The REvil ransomware is only able to attack the Pulse Secure VPN servers that have not yet applied patch updates. Already, there were warnings from UK’s national securities center, US national security agency, as well as from CISA about the vulnerabilities of these VPNs in October last year.
The security agencies issued warned when some state-sponsored hackers were exploiting the vulnerabilities in both Fortinet and Pulse Secure VPN servers.
Now, cyber attackers have adopted the flaw and are launching an attack on the systems. The vulnerability on the secure VPN server is quite bad because it gives uncontrollable access without validating the credentials of the attackers. The researchers also said that it gives remote attackers access to remotely link to the corporate network, remotely view cached passwords, and view logs. It also allows hackers to disable the server’s multi-factor authentication.
How REvil ransomware got into the systems
Researcher Beaumont pointed out that he has detected two of the ransomware’s incidents last week. According to him, the hackers used the same ransomware strategy to have access to the network. The hacker subsequently seized the domain admin control and used the remote access software to navigate throughout the system.
At this point the REvil ransomware was able to disable the endpoint security tools and it infiltrated all the systems through the PsExec command prompts. The command prompt is usually a hidden command that the system would not be able to act upon, except the ransomware.
Bad Packets, a security company, carried out a security scan on January 4. According to the scan, there were about 3820 Pulse Secure VPN servers that have not yet been upgraded against the security flaw. Out of this number, more than 1,300 of them are vulnerable servers based in the United States.
However, Scott Gordon, Pulse Secure CMO, said that many of Pulse customers have effectively applied the patch it issued in April last year, and are no longer susceptible to attack their systems.

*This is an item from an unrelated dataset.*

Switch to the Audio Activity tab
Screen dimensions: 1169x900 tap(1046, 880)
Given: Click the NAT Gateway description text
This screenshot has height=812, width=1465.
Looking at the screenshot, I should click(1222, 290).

He said some organizations are yet to apply those patches. According to him, these organizations that have not yet upgraded are the most vulnerable to the ransomware attack. Bad Packets reported the vulnerability of the more than 20,000 VPN servers in August last year.
Out of this number, about 5% are still vulnerable. Gordon has asked customers to make sure their systems are updated to prevent any vulnerability the hackers may target with ransomware.
He has urged customers to patch up their systems quickly since the server side patch up does not need them to update the client. He pointed out that the only way organizations can stay off being targets of ransomware is when they make the necessary patch ups to the systems. Gordon advised them to cover the vulnerabilities as soon as possible to keep hackers away.